┌─ Page text

1. ## Circles

In circle O and circle P, AP is equal to 10 and AC is equal to 8. Line segment CB is also perpendicular to line segment AP. Find the measure of DP.

Here's what I have so far : Since all radii of a circle are congruent, triangle CBA is an isosceles triangle. And since base angles of an isosceles triangle are congruent, angle C and angle A are both equal to 45. After there, I guess I could use trig to figure out the measures of CB and go from there, but I think I'm going in the wrong direction.
Can anybody help me?

2. It's wrong.
As the picture looks, $CB$ is not a radius of circle O.
In triangle ACP we have $CP^2=AP^2-AC^2=36$.
Then applying cathetus' theorem we have
$CP^2=AP\cdot PB\Rightarrow PB=\frac{CP^2}{AP}=\frac{18}{5}$
So, $DP=BP=\frac{18}{5}$

3. Originally Posted by blindspot
In circle O and circle P, AP is equal to 10 and AC is equal to 8. Line segment CB is also perpendicular to line segment AP. Find the measure of DP.

Here's what I have so far : Since all radii of a circle are congruent, triangle CBA is an isosceles triangle.
BC doesn't start or end at O so it is not a radius.

If you are allowed to use trigonometry, here's a start.

└─

--- Challenges ---
1) Reproduce the part of the circles thread that opens with the words containing "3. Originally Posted" and closes with "here's a start.".
2) Answer these questions using the circles thread:
(a) What length is given for AC?
(b) What value does the second post find for CP squared?
(c) According to the third post, why is BC not a radius?

┌─ Data block

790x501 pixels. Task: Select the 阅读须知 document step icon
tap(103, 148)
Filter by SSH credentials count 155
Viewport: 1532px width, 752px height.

└─

--- Solved tasks ---
1)
3. Originally Posted by blindspot
In circle O and circle P, AP is equal to 10 and AC is equal to 8. Line segment CB is also perpendicular to line segment AP. Find the measure of DP.

Here's what I have so far : Since all radii of a circle are congruent, triangle CBA is an isosceles triangle.
BC doesn't start or end at O so it is not a radius.

If you are allowed to use trigonometry, here's a start.

2)
(a) AC is equal to 8.
(b) CP squared equals 36.
(c) BC does not start or end at O.